I wear a shirt with the words: "Dirt First" and chant the old saying: "Put a two dollar tree in a ten dollar hole." Don't put a ten dollar tree in a two dollar hole! Composted organic matter is the "miracle panacea" for the problems of our mountain soils. If you take the time to prepare a hole by amending with ample mature compost, your plants will require less watering, less fertilization and suffer less salt damage. Make sure you use mature compost rather than less composted organic matter, which actually creates a negative environment for plant growth. Wood chips or sawdust should only be used on the soil's surface.

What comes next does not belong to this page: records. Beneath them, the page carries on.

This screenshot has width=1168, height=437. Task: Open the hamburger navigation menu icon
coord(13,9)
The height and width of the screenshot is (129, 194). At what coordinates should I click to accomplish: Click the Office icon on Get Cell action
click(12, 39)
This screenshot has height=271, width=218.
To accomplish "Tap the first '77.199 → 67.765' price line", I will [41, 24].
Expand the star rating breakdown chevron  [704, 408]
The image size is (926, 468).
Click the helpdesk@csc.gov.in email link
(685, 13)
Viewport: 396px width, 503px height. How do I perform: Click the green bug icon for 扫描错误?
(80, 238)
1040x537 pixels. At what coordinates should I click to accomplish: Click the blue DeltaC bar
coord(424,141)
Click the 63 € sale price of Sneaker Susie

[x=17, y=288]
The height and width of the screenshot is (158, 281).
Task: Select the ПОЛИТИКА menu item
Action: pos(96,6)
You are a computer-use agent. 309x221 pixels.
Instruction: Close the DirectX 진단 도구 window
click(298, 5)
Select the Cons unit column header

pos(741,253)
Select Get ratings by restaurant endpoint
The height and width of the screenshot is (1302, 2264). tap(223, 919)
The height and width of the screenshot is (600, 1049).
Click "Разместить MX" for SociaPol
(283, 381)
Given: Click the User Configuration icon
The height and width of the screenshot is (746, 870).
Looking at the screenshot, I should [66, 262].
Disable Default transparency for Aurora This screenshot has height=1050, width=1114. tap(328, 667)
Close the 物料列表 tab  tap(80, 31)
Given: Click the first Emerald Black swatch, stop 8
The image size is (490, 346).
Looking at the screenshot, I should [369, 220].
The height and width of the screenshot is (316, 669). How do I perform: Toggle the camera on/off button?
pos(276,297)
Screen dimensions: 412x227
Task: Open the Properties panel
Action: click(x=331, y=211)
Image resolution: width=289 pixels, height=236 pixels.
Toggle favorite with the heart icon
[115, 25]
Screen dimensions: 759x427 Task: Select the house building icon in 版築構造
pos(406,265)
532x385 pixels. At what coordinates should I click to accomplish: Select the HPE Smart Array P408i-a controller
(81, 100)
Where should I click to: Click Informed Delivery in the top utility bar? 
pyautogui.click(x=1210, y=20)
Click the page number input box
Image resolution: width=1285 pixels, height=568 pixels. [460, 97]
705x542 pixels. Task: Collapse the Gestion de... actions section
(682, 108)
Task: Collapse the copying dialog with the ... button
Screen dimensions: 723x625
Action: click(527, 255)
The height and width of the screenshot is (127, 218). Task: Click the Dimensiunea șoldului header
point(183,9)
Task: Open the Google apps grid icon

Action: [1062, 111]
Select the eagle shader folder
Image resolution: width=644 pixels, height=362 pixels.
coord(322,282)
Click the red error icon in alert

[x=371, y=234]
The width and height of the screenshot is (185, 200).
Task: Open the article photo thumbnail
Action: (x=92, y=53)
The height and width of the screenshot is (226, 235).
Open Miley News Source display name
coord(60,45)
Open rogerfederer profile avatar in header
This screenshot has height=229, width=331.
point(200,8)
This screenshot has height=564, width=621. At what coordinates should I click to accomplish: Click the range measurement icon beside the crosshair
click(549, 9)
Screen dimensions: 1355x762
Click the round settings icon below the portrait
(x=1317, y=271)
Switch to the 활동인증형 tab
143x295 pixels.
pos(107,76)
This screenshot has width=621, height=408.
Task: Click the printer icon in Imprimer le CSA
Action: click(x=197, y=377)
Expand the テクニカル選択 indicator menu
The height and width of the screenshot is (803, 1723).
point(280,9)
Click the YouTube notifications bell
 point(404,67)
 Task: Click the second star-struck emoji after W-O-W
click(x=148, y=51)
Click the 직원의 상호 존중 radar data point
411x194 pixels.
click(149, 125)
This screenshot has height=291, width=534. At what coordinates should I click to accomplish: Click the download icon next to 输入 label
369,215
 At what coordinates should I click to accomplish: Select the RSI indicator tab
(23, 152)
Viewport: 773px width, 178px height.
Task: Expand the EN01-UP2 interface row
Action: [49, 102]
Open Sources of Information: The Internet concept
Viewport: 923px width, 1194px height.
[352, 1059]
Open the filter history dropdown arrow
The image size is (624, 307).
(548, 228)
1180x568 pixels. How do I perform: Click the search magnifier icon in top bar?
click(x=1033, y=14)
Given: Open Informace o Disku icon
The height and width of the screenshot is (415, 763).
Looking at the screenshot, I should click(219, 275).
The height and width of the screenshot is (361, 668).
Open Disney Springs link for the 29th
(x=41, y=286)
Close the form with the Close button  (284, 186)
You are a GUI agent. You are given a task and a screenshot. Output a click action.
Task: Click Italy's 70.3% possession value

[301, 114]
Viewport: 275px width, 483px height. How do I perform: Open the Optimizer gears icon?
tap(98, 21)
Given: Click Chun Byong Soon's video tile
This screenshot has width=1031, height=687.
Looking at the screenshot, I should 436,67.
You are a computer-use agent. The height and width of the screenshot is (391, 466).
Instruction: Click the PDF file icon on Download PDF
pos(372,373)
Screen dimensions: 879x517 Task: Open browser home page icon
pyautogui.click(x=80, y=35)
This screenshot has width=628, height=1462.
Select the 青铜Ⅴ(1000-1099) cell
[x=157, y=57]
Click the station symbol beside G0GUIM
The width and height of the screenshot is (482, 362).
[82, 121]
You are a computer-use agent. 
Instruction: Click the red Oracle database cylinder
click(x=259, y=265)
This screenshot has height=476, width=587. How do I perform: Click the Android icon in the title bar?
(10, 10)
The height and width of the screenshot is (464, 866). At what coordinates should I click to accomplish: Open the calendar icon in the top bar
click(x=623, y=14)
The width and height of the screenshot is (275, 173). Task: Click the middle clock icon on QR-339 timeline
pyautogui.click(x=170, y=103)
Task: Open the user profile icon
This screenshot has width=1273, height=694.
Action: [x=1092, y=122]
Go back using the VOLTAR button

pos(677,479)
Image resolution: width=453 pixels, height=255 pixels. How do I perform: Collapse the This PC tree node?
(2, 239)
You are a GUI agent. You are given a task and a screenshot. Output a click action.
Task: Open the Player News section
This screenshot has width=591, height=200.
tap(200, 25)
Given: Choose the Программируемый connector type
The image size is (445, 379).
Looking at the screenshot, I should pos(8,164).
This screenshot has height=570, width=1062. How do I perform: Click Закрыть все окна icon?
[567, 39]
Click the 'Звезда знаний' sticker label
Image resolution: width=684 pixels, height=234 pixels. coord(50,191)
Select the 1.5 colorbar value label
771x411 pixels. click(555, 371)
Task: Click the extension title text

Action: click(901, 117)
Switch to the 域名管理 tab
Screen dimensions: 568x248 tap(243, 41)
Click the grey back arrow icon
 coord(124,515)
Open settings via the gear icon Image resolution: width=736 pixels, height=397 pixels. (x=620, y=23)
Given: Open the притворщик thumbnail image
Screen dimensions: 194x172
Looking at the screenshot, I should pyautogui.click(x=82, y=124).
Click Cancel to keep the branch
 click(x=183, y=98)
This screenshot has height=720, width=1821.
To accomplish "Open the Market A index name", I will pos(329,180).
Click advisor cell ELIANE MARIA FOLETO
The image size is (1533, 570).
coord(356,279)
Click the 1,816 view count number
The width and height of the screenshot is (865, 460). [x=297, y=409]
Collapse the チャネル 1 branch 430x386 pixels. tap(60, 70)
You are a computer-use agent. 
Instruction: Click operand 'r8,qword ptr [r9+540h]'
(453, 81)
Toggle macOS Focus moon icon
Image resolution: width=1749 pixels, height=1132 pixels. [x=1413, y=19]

When you are finished planting or if you are saving areas for a later project, do not forget to mulch. There is no simpler part of gardening in our area that has a greater impact on success than mulching. Plants gather most of their water and nutrients near the soil surface. A loose layer of raw fresh organic material provides insulation from the extremes of our daily temperatures and protects shallow roots. A twoinch layer of mulch around your plants also suppresses competing weeds and lessens watering and fertilizing requirements.

In the four seasonal issues of Tahoe Quarterly, refer to the checklist in the Mountain Garden department for specific suggestions on planting and care.

Managing the Flow

Irrigation is essential in our Mediterranean climate; we get plenty of water but virtually all of it arrives in winter. During our dry summers, a minimum of deep, infrequent watering is recommended. Deep watering replenishes reserves and infrequency promotes growth of plants' deepest roots. While many native plants survive with a minimum of watering, the exceptions include aspen, some willows and other riparian (stream-zone) plants.

Automatic controllers and valves not only free your hands for other pastimes but also help insure your landscape's survival and reduce water consumption. Trees and shrubs can be easily irrigated with a low-volume drip system after they are planted, but even small lawns are best irrigated using a hard pipe and pop-up sprinklers.

Depending on your handiness, you may (or may not) want to take on the job of constructing a pipe and sprinkler system. If you do, make sure the pipes can be easily drained in winter and that the valves are protected in a vault underground.

My final thoughts: Don't expect to get it right every time. A garden is a process. Learn from your mistakes and relish in your successes. Most of all, appreciate this beautiful area we live in and treat it with respect.